One of the tight junction proteins that is affected by fibrinogen as well as by VEGF and that contributes to vascular permeability is occludin.⁶⁷ We demonstrated here that occludin is significantly reduced in the retinas of Atm^−/− mice at 2 months of age. In parallel, we found indications for interstitial accumulation of blood by hemosiderin staining. However, the angiographic and fibrinogen evaluation at 2 months did not reveal clear evidence of vascular leakage as one might expect. A study on occludin-null mice showed that occludin is not required for maintaining functional tight junctions, and that cells of these mice form structurally intact tight junctions despite the absence of occludin.^68,69 It is possible that in our case, too, the reduction in occludin is compensated for by the presence of other tight junction proteins at this relatively early stage of the disease. The symptomatic picture is aggravated with time, as shown by fibrinogen labeling at 6 months, perhaps as other components of the tight junction are also impaired.

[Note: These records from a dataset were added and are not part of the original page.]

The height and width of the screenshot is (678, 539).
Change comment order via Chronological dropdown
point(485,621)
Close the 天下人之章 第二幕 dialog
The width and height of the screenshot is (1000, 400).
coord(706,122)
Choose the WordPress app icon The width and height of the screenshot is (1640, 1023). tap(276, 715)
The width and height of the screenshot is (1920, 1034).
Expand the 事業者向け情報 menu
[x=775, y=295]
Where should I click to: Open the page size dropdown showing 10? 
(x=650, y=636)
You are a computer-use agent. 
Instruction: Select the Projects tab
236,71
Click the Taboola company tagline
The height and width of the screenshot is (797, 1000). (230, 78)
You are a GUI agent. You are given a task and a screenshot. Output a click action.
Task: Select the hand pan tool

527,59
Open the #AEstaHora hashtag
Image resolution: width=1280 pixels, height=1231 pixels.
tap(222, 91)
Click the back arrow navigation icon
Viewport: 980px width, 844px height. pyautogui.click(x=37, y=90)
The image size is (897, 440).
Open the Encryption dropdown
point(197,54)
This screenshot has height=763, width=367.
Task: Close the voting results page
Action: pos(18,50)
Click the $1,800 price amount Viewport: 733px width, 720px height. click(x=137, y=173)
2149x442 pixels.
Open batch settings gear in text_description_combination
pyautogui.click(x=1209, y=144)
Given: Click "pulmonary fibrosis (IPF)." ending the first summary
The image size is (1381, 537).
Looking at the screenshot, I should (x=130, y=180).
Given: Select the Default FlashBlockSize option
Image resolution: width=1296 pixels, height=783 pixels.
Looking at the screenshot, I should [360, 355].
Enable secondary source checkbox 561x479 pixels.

High levels of the activated phosphorylated form of ATM were detected in the cytoplasm of mouse photoreceptors.²⁷ Cerebellar cells of Atm^−/− mice spontaneously develop elevated levels of oxidative DNA damage,^15,70,71 and it is reasonable that photoreceptor cells will suffer similar damage and show reduced performance. The functional changes that we report here demonstrate progressive conspicuous neuroretinal deficiencies. We found that ERG at 2 months points to early signs of degeneration. In a progressive stage of the disease, at 6 months of age, significant functional defects are evident that involve both rod and cone systems. Amplitude reductions in the b-wave suggest that the damage may be more extensive and include the inner layers of the retina beyond the photoreceptors as well. These findings concur with subtle neurological abnormalities reported previously, including electrophysiological deficiencies.^{15,22,46,72–77}

The symptomatic picture presented in A-T patients is complex and multifaceted, partly progressive, and occasionally fixed over a limited period of time. The diversity of systems affected by the disease and their interconnections makes it difficult to determine which of the disease manifestations is primary and which reflects added systemic complications. The diagnosis of A-T based on its clinical manifestations is challenging.⁷⁸ Ocular symptoms of telangiectasia and saccadic abnormalities in A-T patients generally appear 4 to 5 years after first signs of ataxia.²⁶

The abnormalities that we present here encompass neuronal, glial, and vascular changes. We suggest that the changes in the retinal glio-neurovascular unit are underlying factors that aggravate the functional deficits that we report in advanced stages of the disease. We suggest that the retina could serve as a useful window to central nervous system pathology in A-T models in future studies, as signs are apparent at the young age of 2 months. The additional ocular alterations described here, if replicated in human patients, could assist in earlier diagnosis of the disease.